TASK ITEM >> Output every record precisely.

'''

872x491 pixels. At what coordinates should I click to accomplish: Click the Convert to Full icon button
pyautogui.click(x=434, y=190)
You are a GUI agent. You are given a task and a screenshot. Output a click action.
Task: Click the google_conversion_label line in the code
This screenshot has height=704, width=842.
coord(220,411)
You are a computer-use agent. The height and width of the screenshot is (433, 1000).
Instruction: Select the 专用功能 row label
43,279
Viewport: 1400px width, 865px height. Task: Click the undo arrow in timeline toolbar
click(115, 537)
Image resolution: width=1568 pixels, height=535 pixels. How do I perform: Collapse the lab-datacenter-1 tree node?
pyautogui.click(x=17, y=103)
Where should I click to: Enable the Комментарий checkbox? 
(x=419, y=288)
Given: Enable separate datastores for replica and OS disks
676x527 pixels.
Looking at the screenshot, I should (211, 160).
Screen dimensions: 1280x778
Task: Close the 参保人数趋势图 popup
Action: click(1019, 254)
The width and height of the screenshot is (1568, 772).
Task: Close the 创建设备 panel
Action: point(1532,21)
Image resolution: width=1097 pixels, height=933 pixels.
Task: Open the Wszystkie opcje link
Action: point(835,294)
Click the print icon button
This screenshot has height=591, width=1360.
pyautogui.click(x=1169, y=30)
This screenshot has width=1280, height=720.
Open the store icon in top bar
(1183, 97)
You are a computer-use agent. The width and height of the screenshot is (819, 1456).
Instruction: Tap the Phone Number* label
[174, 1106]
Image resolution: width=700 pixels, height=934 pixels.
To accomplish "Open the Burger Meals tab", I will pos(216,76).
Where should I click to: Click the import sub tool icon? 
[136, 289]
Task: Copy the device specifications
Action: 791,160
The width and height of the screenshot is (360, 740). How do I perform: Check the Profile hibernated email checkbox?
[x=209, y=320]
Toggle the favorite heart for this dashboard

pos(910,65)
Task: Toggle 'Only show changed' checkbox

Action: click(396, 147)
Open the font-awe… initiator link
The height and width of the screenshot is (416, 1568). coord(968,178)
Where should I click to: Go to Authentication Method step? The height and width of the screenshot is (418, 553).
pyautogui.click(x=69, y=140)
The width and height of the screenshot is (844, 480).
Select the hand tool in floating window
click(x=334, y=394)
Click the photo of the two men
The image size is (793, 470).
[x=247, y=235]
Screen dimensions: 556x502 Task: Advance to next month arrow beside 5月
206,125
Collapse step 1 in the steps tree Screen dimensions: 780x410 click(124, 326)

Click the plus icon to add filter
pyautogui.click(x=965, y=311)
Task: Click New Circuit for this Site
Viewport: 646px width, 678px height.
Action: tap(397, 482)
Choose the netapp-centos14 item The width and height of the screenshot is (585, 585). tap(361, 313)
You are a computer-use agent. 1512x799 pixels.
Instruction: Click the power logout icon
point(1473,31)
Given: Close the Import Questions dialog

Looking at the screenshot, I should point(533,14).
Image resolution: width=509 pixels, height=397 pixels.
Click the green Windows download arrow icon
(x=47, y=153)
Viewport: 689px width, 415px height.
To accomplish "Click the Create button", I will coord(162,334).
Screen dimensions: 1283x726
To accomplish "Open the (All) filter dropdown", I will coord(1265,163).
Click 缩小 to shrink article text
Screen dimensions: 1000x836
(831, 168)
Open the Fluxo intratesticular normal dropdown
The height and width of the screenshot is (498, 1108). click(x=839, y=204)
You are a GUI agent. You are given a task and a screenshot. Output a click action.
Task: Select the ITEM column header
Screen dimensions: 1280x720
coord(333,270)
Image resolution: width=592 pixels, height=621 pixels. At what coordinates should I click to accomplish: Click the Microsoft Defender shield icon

'''

WRITTEN ANSWER >>
872x491 pixels. At what coordinates should I click to accomplish: Click the Convert to Full icon button
pyautogui.click(x=434, y=190)
You are a GUI agent. You are given a task and a screenshot. Output a click action.
Task: Click the google_conversion_label line in the code
This screenshot has height=704, width=842.
coord(220,411)
You are a computer-use agent. The height and width of the screenshot is (433, 1000).
Instruction: Select the 专用功能 row label
43,279
Viewport: 1400px width, 865px height. Task: Click the undo arrow in timeline toolbar
click(115, 537)
Image resolution: width=1568 pixels, height=535 pixels. How do I perform: Collapse the lab-datacenter-1 tree node?
pyautogui.click(x=17, y=103)
Where should I click to: Enable the Комментарий checkbox? 
(x=419, y=288)
Given: Enable separate datastores for replica and OS disks
676x527 pixels.
Looking at the screenshot, I should (211, 160).
Screen dimensions: 1280x778
Task: Close the 参保人数趋势图 popup
Action: click(1019, 254)
The width and height of the screenshot is (1568, 772).
Task: Close the 创建设备 panel
Action: point(1532,21)
Image resolution: width=1097 pixels, height=933 pixels.
Task: Open the Wszystkie opcje link
Action: point(835,294)
Click the print icon button
This screenshot has height=591, width=1360.
pyautogui.click(x=1169, y=30)
This screenshot has width=1280, height=720.
Open the store icon in top bar
(1183, 97)
You are a computer-use agent. The width and height of the screenshot is (819, 1456).
Instruction: Tap the Phone Number* label
[174, 1106]
Image resolution: width=700 pixels, height=934 pixels.
To accomplish "Open the Burger Meals tab", I will pos(216,76).
Where should I click to: Click the import sub tool icon? 
[136, 289]
Task: Copy the device specifications
Action: 791,160
The width and height of the screenshot is (360, 740). How do I perform: Check the Profile hibernated email checkbox?
[x=209, y=320]
Toggle the favorite heart for this dashboard

pos(910,65)
Task: Toggle 'Only show changed' checkbox

Action: click(396, 147)
Open the font-awe… initiator link
The height and width of the screenshot is (416, 1568). coord(968,178)
Where should I click to: Go to Authentication Method step? The height and width of the screenshot is (418, 553).
pyautogui.click(x=69, y=140)
The width and height of the screenshot is (844, 480).
Select the hand tool in floating window
click(x=334, y=394)
Click the photo of the two men
The image size is (793, 470).
[x=247, y=235]
Screen dimensions: 556x502 Task: Advance to next month arrow beside 5月
206,125
Collapse step 1 in the steps tree Screen dimensions: 780x410 click(124, 326)

Click the plus icon to add filter
pyautogui.click(x=965, y=311)
Task: Click New Circuit for this Site
Viewport: 646px width, 678px height.
Action: tap(397, 482)
Choose the netapp-centos14 item The width and height of the screenshot is (585, 585). tap(361, 313)
You are a computer-use agent. 1512x799 pixels.
Instruction: Click the power logout icon
point(1473,31)
Given: Close the Import Questions dialog

Looking at the screenshot, I should point(533,14).
Image resolution: width=509 pixels, height=397 pixels.
Click the green Windows download arrow icon
(x=47, y=153)
Viewport: 689px width, 415px height.
To accomplish "Click the Create button", I will coord(162,334).
Screen dimensions: 1283x726
To accomplish "Open the (All) filter dropdown", I will coord(1265,163).
Click 缩小 to shrink article text
Screen dimensions: 1000x836
(831, 168)
Open the Fluxo intratesticular normal dropdown
The height and width of the screenshot is (498, 1108). click(x=839, y=204)
You are a GUI agent. You are given a task and a screenshot. Output a click action.
Task: Select the ITEM column header
Screen dimensions: 1280x720
coord(333,270)
Image resolution: width=592 pixels, height=621 pixels. At what coordinates should I click to accomplish: Click the Microsoft Defender shield icon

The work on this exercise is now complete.